# Problem description
Render every line of the entries below as a JSON list of strings, with one string per line and no strings for blank lines.

--- START ---

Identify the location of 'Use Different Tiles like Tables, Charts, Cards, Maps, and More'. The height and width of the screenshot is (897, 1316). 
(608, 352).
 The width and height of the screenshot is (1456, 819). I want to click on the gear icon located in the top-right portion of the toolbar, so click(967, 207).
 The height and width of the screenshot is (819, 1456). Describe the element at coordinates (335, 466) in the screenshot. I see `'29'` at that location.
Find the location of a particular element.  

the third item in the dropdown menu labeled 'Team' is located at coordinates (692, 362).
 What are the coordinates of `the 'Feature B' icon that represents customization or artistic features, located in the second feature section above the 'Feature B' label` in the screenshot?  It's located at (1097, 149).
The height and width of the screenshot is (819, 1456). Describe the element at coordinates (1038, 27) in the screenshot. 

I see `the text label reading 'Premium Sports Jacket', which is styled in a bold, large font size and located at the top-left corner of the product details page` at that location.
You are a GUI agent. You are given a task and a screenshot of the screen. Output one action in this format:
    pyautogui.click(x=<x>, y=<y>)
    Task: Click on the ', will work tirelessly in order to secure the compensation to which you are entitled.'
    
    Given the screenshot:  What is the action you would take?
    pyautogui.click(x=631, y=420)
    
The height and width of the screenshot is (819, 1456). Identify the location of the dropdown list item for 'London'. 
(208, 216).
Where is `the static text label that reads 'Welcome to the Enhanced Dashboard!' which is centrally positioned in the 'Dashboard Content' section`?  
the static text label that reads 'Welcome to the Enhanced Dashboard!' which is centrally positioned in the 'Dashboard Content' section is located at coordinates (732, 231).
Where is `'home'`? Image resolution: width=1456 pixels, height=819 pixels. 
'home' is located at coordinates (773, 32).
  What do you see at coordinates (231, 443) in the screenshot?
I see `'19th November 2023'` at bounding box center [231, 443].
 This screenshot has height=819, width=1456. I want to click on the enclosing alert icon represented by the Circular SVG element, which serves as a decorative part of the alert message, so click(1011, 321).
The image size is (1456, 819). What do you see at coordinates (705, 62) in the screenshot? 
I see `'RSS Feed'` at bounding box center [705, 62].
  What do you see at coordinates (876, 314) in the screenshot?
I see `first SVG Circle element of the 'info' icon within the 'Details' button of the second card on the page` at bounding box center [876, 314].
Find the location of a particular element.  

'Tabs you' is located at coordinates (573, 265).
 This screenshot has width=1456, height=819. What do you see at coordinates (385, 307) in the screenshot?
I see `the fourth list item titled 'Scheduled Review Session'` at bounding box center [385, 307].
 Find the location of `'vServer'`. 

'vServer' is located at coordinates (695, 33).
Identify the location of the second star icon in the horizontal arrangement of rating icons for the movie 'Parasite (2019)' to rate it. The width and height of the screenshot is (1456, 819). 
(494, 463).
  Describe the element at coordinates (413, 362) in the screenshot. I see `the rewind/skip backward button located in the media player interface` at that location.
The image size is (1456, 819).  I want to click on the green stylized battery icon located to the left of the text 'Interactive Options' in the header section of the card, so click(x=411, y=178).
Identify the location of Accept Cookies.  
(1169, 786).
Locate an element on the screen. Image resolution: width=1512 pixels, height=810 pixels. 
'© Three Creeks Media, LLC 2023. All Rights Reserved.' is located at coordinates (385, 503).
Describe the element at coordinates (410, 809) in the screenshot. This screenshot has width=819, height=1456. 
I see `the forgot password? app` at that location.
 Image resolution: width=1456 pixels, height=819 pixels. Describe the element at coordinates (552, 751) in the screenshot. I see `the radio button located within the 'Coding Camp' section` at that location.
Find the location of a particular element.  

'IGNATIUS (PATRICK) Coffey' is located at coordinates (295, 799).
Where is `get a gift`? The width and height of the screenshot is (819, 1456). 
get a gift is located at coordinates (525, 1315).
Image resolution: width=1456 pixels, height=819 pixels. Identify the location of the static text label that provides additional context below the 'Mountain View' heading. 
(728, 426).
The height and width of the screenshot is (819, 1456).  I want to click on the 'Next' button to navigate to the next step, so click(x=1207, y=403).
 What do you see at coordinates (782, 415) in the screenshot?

--- END ---

# Answer below
[
  "Identify the location of 'Use Different Tiles like Tables, Charts, Cards, Maps, and More'. The height and width of the screenshot is (897, 1316). ",
  "(608, 352).",
  " The width and height of the screenshot is (1456, 819). I want to click on the gear icon located in the top-right portion of the toolbar, so click(967, 207).",
  " The height and width of the screenshot is (819, 1456). Describe the element at coordinates (335, 466) in the screenshot. I see `'29'` at that location.",
  "Find the location of a particular element.  ",
  "the third item in the dropdown menu labeled 'Team' is located at coordinates (692, 362).",
  " What are the coordinates of `the 'Feature B' icon that represents customization or artistic features, located in the second feature section above the 'Feature B' label` in the screenshot?  It's located at (1097, 149).",
  "The height and width of the screenshot is (819, 1456). Describe the element at coordinates (1038, 27) in the screenshot. ",
  "I see `the text label reading 'Premium Sports Jacket', which is styled in a bold, large font size and located at the top-left corner of the product details page` at that location.",
  "You are a GUI agent. You are given a task and a screenshot of the screen. Output one action in this format:",
  "    pyautogui.click(x=<x>, y=<y>)",
  "    Task: Click on the ', will work tirelessly in order to secure the compensation to which you are entitled.'",
  "    Given the screenshot:  What is the action you would take?",
  "    pyautogui.click(x=631, y=420)",
  "The height and width of the screenshot is (819, 1456). Identify the location of the dropdown list item for 'London'. ",
  "(208, 216).",
  "Where is `the static text label that reads 'Welcome to the Enhanced Dashboard!' which is centrally positioned in the 'Dashboard Content' section`?  ",
  "the static text label that reads 'Welcome to the Enhanced Dashboard!' which is centrally positioned in the 'Dashboard Content' section is located at coordinates (732, 231).",
  "Where is `'home'`? Image resolution: width=1456 pixels, height=819 pixels. ",
  "'home' is located at coordinates (773, 32).",
  "  What do you see at coordinates (231, 443) in the screenshot?",
  "I see `'19th November 2023'` at bounding box center [231, 443].",
  " This screenshot has height=819, width=1456. I want to click on the enclosing alert icon represented by the Circular SVG element, which serves as a decorative part of the alert message, so click(1011, 321).",
  "The image size is (1456, 819). What do you see at coordinates (705, 62) in the screenshot? ",
  "I see `'RSS Feed'` at bounding box center [705, 62].",
  "  What do you see at coordinates (876, 314) in the screenshot?",
  "I see `first SVG Circle element of the 'info' icon within the 'Details' button of the second card on the page` at bounding box center [876, 314].",
  "Find the location of a particular element.  ",
  "'Tabs you' is located at coordinates (573, 265).",
  " This screenshot has width=1456, height=819. What do you see at coordinates (385, 307) in the screenshot?",
  "I see `the fourth list item titled 'Scheduled Review Session'` at bounding box center [385, 307].",
  " Find the location of `'vServer'`. ",
  "'vServer' is located at coordinates (695, 33).",
  "Identify the location of the second star icon in the horizontal arrangement of rating icons for the movie 'Parasite (2019)' to rate it. The width and height of the screenshot is (1456, 819). ",
  "(494, 463).",
  "  Describe the element at coordinates (413, 362) in the screenshot. I see `the rewind/skip backward button located in the media player interface` at that location.",
  "The image size is (1456, 819).  I want to click on the green stylized battery icon located to the left of the text 'Interactive Options' in the header section of the card, so click(x=411, y=178).",
  "Identify the location of Accept Cookies.  ",
  "(1169, 786).",
  "Locate an element on the screen. Image resolution: width=1512 pixels, height=810 pixels. ",
  "'© Three Creeks Media, LLC 2023. All Rights Reserved.' is located at coordinates (385, 503).",
  "Describe the element at coordinates (410, 809) in the screenshot. This screenshot has width=819, height=1456. ",
  "I see `the forgot password? app` at that location.",
  " Image resolution: width=1456 pixels, height=819 pixels. Describe the element at coordinates (552, 751) in the screenshot. I see `the radio button located within the 'Coding Camp' section` at that location.",
  "Find the location of a particular element.  ",
  "'IGNATIUS (PATRICK) Coffey' is located at coordinates (295, 799).",
  "Where is `get a gift`? The width and height of the screenshot is (819, 1456). ",
  "get a gift is located at coordinates (525, 1315).",
  "Image resolution: width=1456 pixels, height=819 pixels. Identify the location of the static text label that provides additional context below the 'Mountain View' heading. ",
  "(728, 426).",
  "The height and width of the screenshot is (819, 1456).  I want to click on the 'Next' button to navigate to the next step, so click(x=1207, y=403).",
  " What do you see at coordinates (782, 415) in the screenshot?"
]